Top of Records to process
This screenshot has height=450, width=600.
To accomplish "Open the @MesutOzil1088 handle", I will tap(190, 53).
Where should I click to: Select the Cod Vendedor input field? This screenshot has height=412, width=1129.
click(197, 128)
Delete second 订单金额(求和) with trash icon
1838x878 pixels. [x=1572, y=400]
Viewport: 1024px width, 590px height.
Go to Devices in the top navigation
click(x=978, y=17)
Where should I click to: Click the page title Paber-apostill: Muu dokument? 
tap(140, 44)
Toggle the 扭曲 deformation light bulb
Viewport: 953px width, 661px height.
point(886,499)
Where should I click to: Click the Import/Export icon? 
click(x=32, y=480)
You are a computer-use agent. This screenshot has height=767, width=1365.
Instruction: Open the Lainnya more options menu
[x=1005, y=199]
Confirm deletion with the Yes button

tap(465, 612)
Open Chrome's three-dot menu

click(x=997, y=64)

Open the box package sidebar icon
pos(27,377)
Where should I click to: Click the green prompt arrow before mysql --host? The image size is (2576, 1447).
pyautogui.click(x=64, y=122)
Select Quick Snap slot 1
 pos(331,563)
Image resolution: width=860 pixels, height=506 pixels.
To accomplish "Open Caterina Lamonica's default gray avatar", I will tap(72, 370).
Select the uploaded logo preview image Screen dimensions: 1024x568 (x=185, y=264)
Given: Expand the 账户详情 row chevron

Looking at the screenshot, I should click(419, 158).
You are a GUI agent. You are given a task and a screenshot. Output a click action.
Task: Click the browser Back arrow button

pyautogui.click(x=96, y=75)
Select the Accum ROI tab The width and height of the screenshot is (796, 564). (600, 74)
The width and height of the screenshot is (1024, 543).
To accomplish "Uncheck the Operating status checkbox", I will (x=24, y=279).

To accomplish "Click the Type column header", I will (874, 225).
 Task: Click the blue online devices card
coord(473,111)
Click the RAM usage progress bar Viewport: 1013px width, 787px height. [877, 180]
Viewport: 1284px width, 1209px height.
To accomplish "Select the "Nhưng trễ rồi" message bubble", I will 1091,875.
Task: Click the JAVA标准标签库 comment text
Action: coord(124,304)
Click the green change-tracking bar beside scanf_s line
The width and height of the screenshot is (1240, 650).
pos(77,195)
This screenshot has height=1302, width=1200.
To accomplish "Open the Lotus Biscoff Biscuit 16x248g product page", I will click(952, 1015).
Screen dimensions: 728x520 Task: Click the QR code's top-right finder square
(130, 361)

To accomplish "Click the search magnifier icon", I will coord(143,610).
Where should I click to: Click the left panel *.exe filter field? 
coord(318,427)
Bottom of Records to process
• What you will do: Your output should be an exact copy of the lines from the top of the listing above to the line with "You are a computer-use", both ends included.

• Written response:
This screenshot has height=450, width=600.
To accomplish "Open the @MesutOzil1088 handle", I will tap(190, 53).
Where should I click to: Select the Cod Vendedor input field? This screenshot has height=412, width=1129.
click(197, 128)
Delete second 订单金额(求和) with trash icon
1838x878 pixels. [x=1572, y=400]
Viewport: 1024px width, 590px height.
Go to Devices in the top navigation
click(x=978, y=17)
Where should I click to: Click the page title Paber-apostill: Muu dokument? 
tap(140, 44)
Toggle the 扭曲 deformation light bulb
Viewport: 953px width, 661px height.
point(886,499)
Where should I click to: Click the Import/Export icon? 
click(x=32, y=480)
You are a computer-use agent. This screenshot has height=767, width=1365.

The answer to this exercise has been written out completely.